Getting tired of the same old content marketing techniques?
Here are three methods gaining ground in today’s online marketplace — ideas that you may not have considered before. Each leverages online trends and takes advantage of engaged audiences who enjoy interactivity or sharing. We’ve laid out the pros and cons, plus possible use scenarios.
Infographics
You see them everywhere these days, and they seem to be wildly popular. But do they do a good job in terms of content marketing?
Advantages:: Infographics are (obviously) highly visual. Imagery is a great form of content for several reasons: it offers a break from text, provides something visually stimulating, and gives an illustrative form of the copy. People typically learn visually; this is a great opportunity to use infographics to deliver your marketing message or sales pitch — in a fast, effective way. Infographics create an easy-to-digest “story” from heavy information like statistics, bulleted tips, and definitions. This makes them more engaging and powerful. And easily sharable in social media. Win-win.
Disadvantages: Images are not crawlable nor indexible content; this means that infographics won’t woo any search engine bots or spiders. You’ll need to counteract this with meta descriptions and alt attributes, as well as some accompanying textual copy.
Content Marketing Uses: Infographics — especially ones you create yourself — prove your authority and have high viral potential. They are easily shared, and are thus very valuable for content syndication, creating external, one-way inbound links for your deep pages.
Document Sharing
Document sharing is an easy way to share presentations, keynotes, infographics, and other slide-show or longer-form content on your website.
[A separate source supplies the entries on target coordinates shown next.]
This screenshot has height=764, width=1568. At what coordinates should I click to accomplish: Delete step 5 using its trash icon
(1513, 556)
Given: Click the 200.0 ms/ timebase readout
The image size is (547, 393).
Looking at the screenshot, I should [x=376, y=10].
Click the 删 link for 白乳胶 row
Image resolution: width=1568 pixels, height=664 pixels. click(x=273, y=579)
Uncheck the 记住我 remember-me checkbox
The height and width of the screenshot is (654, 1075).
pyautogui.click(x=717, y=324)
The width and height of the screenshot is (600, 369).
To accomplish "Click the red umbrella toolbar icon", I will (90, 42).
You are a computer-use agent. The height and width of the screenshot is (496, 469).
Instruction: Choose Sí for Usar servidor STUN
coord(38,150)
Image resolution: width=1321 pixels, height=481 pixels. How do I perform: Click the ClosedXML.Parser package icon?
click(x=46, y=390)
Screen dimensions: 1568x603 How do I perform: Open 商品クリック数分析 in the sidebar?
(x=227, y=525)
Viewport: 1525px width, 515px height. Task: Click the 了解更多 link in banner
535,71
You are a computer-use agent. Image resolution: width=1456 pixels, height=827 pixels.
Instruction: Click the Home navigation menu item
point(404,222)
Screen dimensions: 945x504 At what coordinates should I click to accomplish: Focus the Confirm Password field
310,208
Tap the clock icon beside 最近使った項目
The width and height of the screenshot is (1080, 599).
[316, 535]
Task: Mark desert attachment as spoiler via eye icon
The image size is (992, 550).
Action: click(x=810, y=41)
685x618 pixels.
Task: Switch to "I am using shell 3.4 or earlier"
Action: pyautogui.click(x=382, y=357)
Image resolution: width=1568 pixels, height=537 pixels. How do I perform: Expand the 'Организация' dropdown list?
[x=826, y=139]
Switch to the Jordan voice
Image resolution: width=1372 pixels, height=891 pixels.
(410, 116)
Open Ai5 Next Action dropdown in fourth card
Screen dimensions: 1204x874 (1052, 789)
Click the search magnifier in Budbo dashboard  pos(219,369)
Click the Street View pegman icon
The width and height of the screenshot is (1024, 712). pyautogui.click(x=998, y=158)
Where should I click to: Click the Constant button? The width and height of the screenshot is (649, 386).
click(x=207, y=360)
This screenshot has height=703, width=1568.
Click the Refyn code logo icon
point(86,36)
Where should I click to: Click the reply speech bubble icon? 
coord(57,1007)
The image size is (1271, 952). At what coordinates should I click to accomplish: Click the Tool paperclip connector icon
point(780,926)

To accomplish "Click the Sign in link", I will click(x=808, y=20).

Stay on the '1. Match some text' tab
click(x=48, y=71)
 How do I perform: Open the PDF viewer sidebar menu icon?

SlideShare dubs itself as the “world’s largest community for sharing” documents online.
Advantages: This is a great way to showcase quality content that was once difficult to share on a standard website. Think company presentations, slides from speaking engagements, e-books, white papers, and more. Another advantage: documents in portable formats like PDF can be used in a wide variety of devices — from desktops to tablets to smartphones. Also, device-compatible (e.g. MOBI) file formats can leverage specific features that are local to specific devices, personalizing the experience.
Disadvantages: This form of content marketing is used primarily on B2B channels, where case studies and research reports are handy lead-generating tools. For the B2C side, buyer guides and how-tos seem effective. These documents don’t typically lend themselves well to top-of-funnel activities — such as simply promoting awareness — and you’ll need to pay close attention to targeting. Costs for developing the document might not be worth the ROI.
Content Marketing Uses: Lead generation is possible via virtually any channel — from social media to landing pages to email. Document sharing also helps leads go further into the sales funnel.
Gamification
Games have had a second resurgence after the video game boom in the form of social games.
Advantages: Highly engaging and often visual, gamification (games that allow players to win badges, earn points, or increase status) easily entice target audiences. Gamifying your website can makes it more bearable to go through high friction points of your sales funnel like content gates/walls. Gamification is often skewed towards the social crowd already used to games in their social platforms.
Disadvantages: Gamification requires a commitment from the user: it takes up more time than reading copy and asks for participation/interaction. The game needs to be motivating and it needs to offer a reward worth playing for — otherwise, your users just won’t play. A poorly-designed game is time and money wasted, and it can also be damaging to your brand.
Content Marketing Uses: Gamify high friction areas of your sales funnel to help leads get over their objections and make general content marketing more fun and engaging. Gamified content shares a common thread with gaming in general: replayability. This means you can use the game’s replay value to gain repeat visits and more chances for conversion.
Based on the general advantages, disadvantages, and content marketing uses of these three techniques, which one would you think suits your business best?